Tout cela est très bizarre. A la fois, Jazz est un disque sur la mort de la culture populaire. Une vraie mort. Pas une mort avec une résurrection. D’ailleurs la pop music va mourir vraiment à cette époque. Et à la fois, c’est un disque, comme tous les disques du groupe, qui ne s’inscrit pas vraiment dans le second cycle de la pop music, mais renvoie à quelque chose de plus ancien, qui à avoir avec le zoroastrisme. A savoir l’idée d’une « véritable origine de la culture pop » le vaudeville ou l’opérette. Et donc qui remonte aux sources les plus frelatées de la pop, pour en nier le caractère désocculteur.

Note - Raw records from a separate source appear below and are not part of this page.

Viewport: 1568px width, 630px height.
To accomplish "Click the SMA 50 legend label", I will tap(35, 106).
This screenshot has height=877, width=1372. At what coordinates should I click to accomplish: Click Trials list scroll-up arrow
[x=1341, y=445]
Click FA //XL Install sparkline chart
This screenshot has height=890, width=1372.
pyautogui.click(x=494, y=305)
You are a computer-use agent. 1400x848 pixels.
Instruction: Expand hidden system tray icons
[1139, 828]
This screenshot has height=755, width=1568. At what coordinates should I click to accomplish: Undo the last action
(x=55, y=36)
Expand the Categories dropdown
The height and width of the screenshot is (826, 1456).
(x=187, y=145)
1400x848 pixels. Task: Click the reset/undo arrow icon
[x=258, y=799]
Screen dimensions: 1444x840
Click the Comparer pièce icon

Queen achève la pop. A la suite de T-Rex et de David Bowie, parallèlement à Sparks et alors que s’impose une pop de la walhayat (dont le groupe phare est Led Zeppelin), le groupe reprendre le « glam » soit la reconduction de la pop music au vaudeville et au décadentisme, et, par le signe même du zoroastrisme scintillant dans ses disques, il annonce la musique qui suivra la pop : celle, grandiose, de John Zorn, de Secret Chiefs 3, d’Eyvind Kang. Quelque chose qui n’est plus de la pop, qui n’est toujours pas du jazz, mais qui cherche la source de toutes les musiques. Une musique du commencement et de la fin.